KÖŞEMİZİN müdavimlerinden sevgili Semih Büyü kardeşimiz, Küçük Kadınlar dizisini izledikten sonra kafasına takılanları sıralamış. Hiç de haksız olmadığını görünce, sizlerle paylaşayım dedim:
1. Yeliz intihara teşebbüs etti ve banyoda onu yerde yatarken bulan halası, tuttu kollarından sarstı, hatta ayılsın diye bir-iki tokat attı yüzüne. Oysa ki böyle durumlarda ilk olarak acil yardıma başvurulmalıdır, yapılan her müdahale kalıcı hasarlara sebep olabilir.
2. Enişte, gecenin bir yarısı danışmadaki kızdan oda numarasını aldı ve hiç kimseye bir şey demeden kızın odasına paldır küldür daldı. Her hastanenin belli ziyaretçi giriş-çıkış saatleri vardır ve bu saatler akşam yediden sonra biter. Böyle her gelenin elini kolunu sallayarak istediği odaya dalmasını bir özensizlik ve yanlış yönlendirme olarak görüyorum.

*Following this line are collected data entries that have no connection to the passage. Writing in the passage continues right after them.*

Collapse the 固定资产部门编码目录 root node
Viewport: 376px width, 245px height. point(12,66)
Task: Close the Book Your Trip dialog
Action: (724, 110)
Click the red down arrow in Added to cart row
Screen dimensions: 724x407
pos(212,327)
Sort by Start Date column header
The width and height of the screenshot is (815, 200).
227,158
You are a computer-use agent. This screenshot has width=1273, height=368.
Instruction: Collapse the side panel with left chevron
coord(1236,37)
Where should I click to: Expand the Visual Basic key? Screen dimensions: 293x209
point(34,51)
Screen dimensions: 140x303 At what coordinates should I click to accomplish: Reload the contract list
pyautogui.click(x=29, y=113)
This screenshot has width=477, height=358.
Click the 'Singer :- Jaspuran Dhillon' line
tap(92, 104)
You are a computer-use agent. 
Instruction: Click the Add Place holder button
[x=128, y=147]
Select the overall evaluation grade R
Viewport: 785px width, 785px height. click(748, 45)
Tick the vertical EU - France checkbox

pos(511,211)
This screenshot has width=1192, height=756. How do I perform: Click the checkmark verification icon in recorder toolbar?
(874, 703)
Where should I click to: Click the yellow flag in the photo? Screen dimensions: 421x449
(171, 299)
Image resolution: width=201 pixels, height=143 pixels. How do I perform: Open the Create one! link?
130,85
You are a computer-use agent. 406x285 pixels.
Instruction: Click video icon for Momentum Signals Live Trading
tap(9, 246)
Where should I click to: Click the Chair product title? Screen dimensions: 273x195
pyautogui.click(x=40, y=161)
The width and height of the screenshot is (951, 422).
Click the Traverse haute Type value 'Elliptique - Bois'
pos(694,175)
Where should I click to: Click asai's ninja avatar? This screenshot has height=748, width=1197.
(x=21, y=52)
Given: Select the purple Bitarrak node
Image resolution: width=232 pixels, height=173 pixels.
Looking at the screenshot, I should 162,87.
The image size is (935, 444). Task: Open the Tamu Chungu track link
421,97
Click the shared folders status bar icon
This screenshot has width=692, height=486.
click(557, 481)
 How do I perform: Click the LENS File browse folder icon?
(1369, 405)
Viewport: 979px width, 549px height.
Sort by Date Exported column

3. Yeliz'le aynı odada kalan ve intihara teşebbüs eden kızın "Bu benim üçüncü intiharım, artık her istediğimi yapacaklar, iki-üç ay üstüme gelmezler" gibi son derece yararlı (!) sözlerini ise bu aile dizisine hiç yakıştıramadım. Biraz daha özen lütfen... Bunlar, okurumuzun bir bölümlük değerlendirmesi. Benim genel değerlendirmem ise Küçük Kadınlar'ın kurak yaz ekranında izlenmeye değer ender dizilerden biri olduğu. Özellikle genç oyuncuların göz kamaştıran rol yetenekleri, dizinin yıldızını her hafta biraz daha cilalayıp, parlatıyor.